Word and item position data
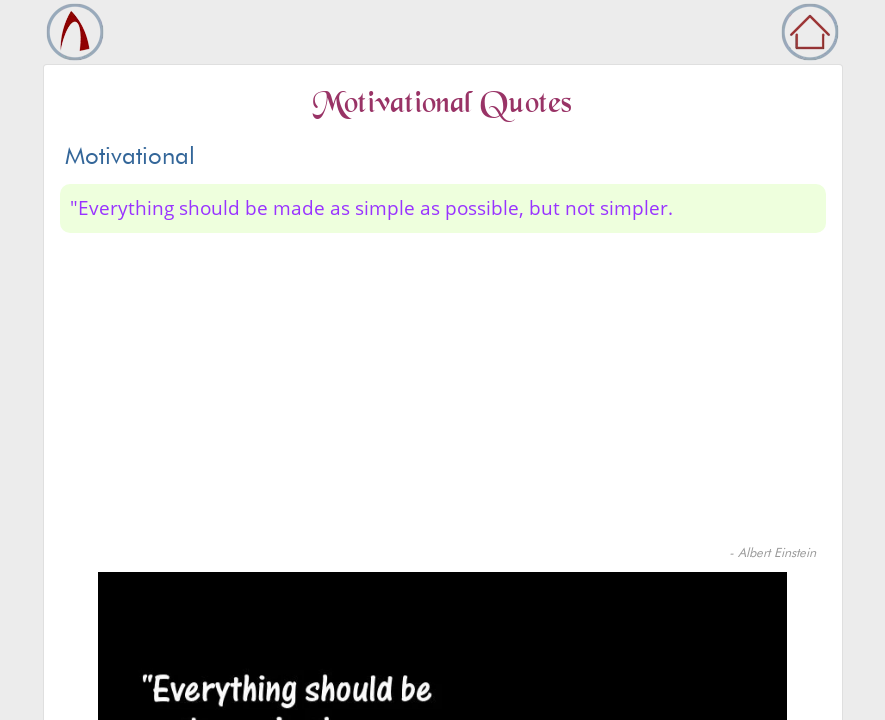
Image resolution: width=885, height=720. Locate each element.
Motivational (130, 155)
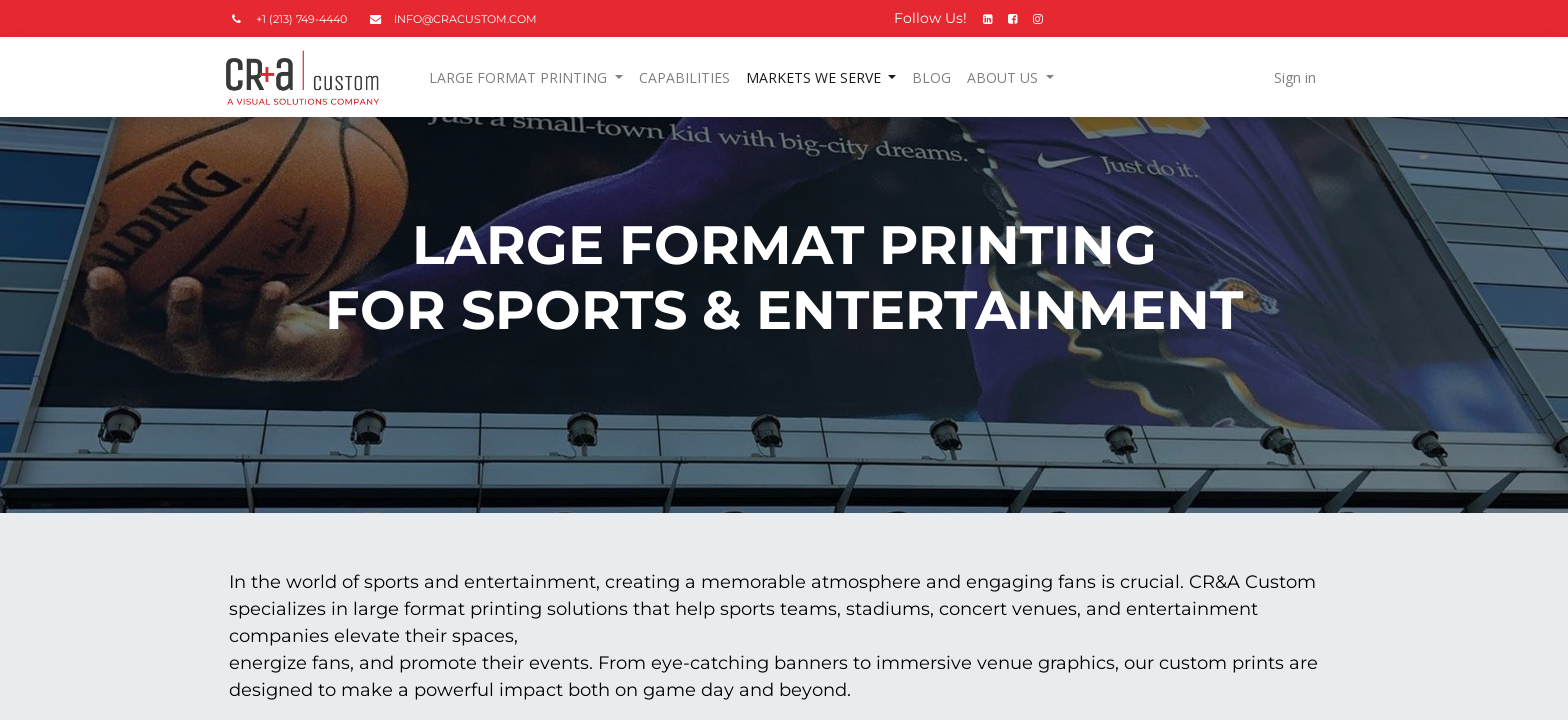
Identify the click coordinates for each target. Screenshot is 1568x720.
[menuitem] (688, 77)
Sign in (1290, 77)
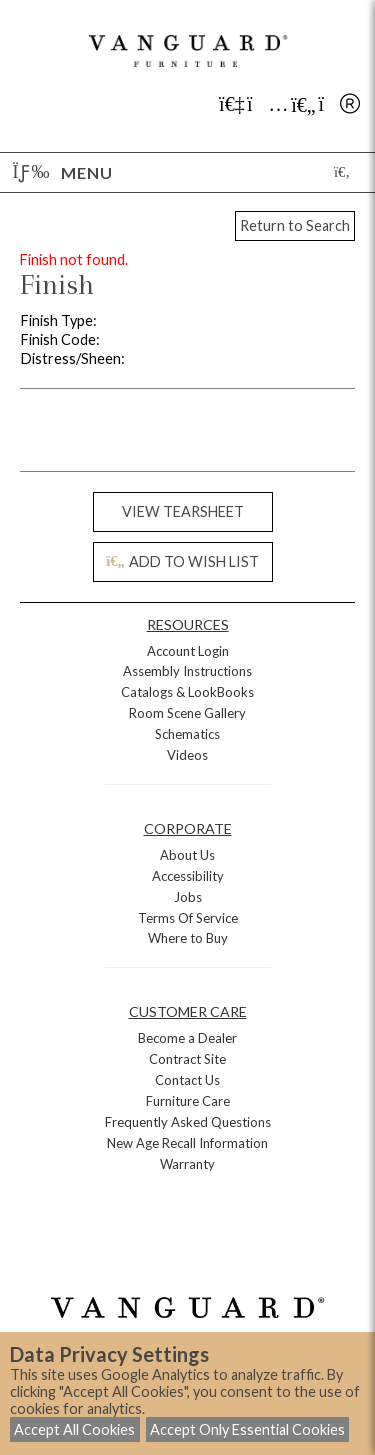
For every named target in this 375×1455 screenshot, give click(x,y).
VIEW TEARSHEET (183, 511)
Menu (63, 172)
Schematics (187, 734)
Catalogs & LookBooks (187, 692)
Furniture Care (188, 1101)
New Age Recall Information (187, 1143)
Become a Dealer (187, 1038)
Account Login (188, 651)
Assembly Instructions (187, 671)
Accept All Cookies (74, 1429)
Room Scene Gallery (187, 713)
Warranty (187, 1164)
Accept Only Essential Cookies (247, 1429)
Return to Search (295, 225)
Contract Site (187, 1059)
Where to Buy (188, 938)
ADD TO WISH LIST (182, 561)
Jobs (188, 897)
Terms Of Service (188, 918)
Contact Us (187, 1080)
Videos (187, 755)
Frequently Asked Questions (188, 1122)
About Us (187, 855)
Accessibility (188, 876)
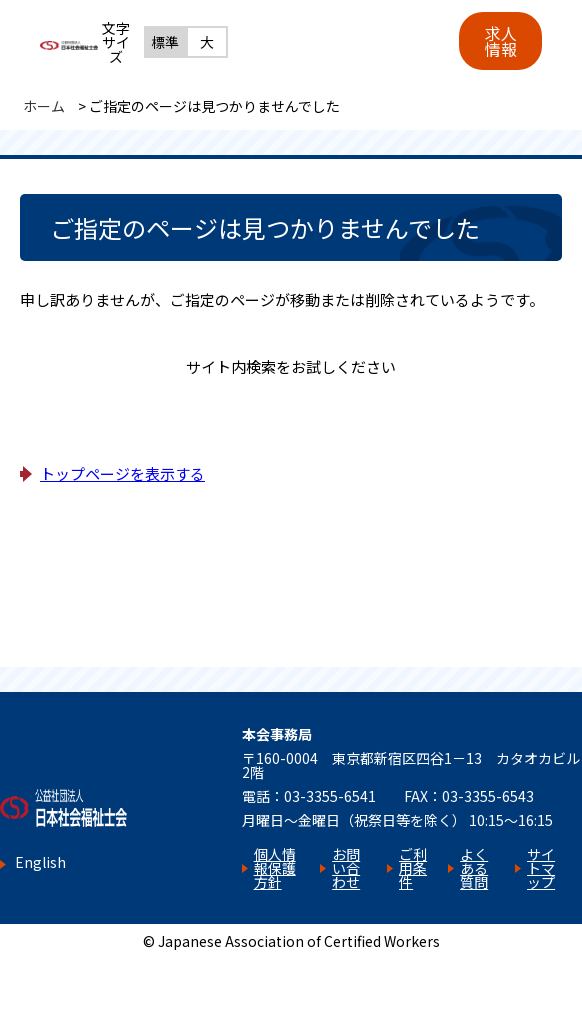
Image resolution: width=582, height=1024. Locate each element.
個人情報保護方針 (275, 868)
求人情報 (501, 41)
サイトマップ (541, 868)
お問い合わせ (346, 868)
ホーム (44, 106)
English (40, 862)
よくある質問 (474, 868)
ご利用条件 (413, 868)
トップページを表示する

**Given request**
Copy out every line in the records above that contains the word "target". Matching is case-sensitive.

**Solution**
Identify the click coordinates for each target. Screenshot is 1568x720.
For every named target in this 375×1455 screenshot, give click(x,y).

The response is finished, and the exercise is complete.